Image caption Nationalists see Stepan Bandera as a pro-independence hero but Russians see him as a fascist

The far right was a minority element in the protests that attracted a wide cross-section of support from Kiev and other cities. They were, however, often involved in the most violent confrontations and nationalist symbols were frequently visible in the square.

The nationalist Svoboda (Freedom) party has four posts in the government. Oleksandr Sych is deputy prime minister and Oleh Makhnitsky becomes acting chief prosecutor. It also runs the agriculture and ecology portfolios but its leader, who has been accused of anti-Semitism, is not in the government.

Image caption Svoboda's leader is not part of the government but has four members in the government

Protest leader Andriy Parubiy has become chairman of the National Security Council (NSC). A co-founder of Svoboda and labelled an extremist by the ousted president, one of Mr Parubiy's deputies at the NSC is Dmytro Yarosh, the head of far-right paramilitary group Right Sector.

Far right armed with bats patrol Kiev

Is the government anti-Russian?

Part of the problem is that the government sworn in last week had little connection to Ukraine's more Russophile east. One of its first actions was to repeal a 2012 law recognising Russian as an official regional language. The decision was widely criticised across Ukraine.

Were Russian citizens in danger in Crimea?

Media captionMark Lowen and Daniel Sandford report from the police cordon separating rival rallies in Simferopol

Last week, there were disturbances in the Crimean capital, Simferopol, when pro-Moscow protesters and supporters of Ukraine's new leaders confronted each other outside the parliament building.
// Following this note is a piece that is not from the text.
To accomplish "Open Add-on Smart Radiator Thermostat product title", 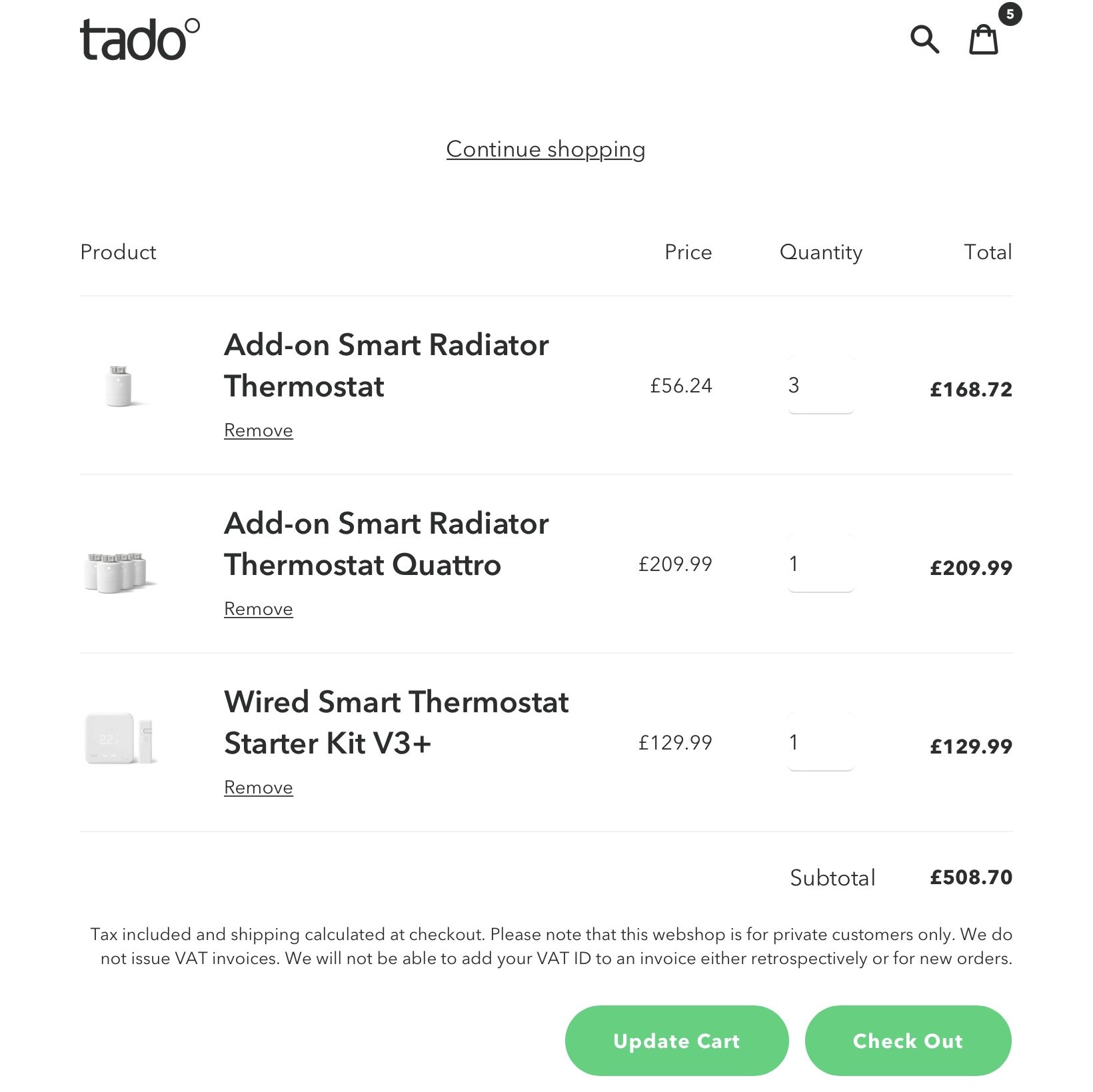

After reports had emerged of Russian troops taking up positions across Crimea, Moscow accused Kiev of sending armed men to destabilise the peninsula. It was already in Russian hands.

Does Crimea create a precedent for other Ukrainian cities?

The circumstances in the eastern Ukrainian cities of Donetsk and Kharkiv are comparable to the situation in Crimea. There have been pro-Russian protests in both predominantly Russian-speaking cities. In Donetsk, some 100 demonstrators stormed the regional administration building on Monday and a businessman, Pavel Gubarev, declared himself people's governor.

Image caption The entrance to the Donetsk regional government building was damaged by pro-Russian protesters

Correspondents described how the protesters in Donetsk chanted, "Putin, come". Russian troops have taken part in exercises over the border and President Vladimir Putin has spoken of sending the military onto "the territory of Ukraine" without specifying where. However, he has since said Russia will use force in Ukraine only as as last resort.

What next for both sides?

So what does Russia want?

In Crimea, Moscow appears keen to strengthen its grip, with a package of financial aid to the peninsula in the form of pensions and salaries. It has also promised that a $3bn (£1.8bn) bridge will be built, linking the Russian mainland to Crimea over the Kerch Strait, a distance of some 4.5km (2.8 miles).

Image caption Pro-Russian troops have taken control of Kerch, on the easternmost tip of the Crimean peninsula

Across Ukraine, Moscow is calling for the 21 February agreement to be implemented. Vladimir Putin accepts there is no return for the ousted president but Moscow is stressing the need for a government of national unity. Russia sees the current government as anti-constitutional and not representative of the native Russian-speaking population. It also wants "extremist gangs" to disband.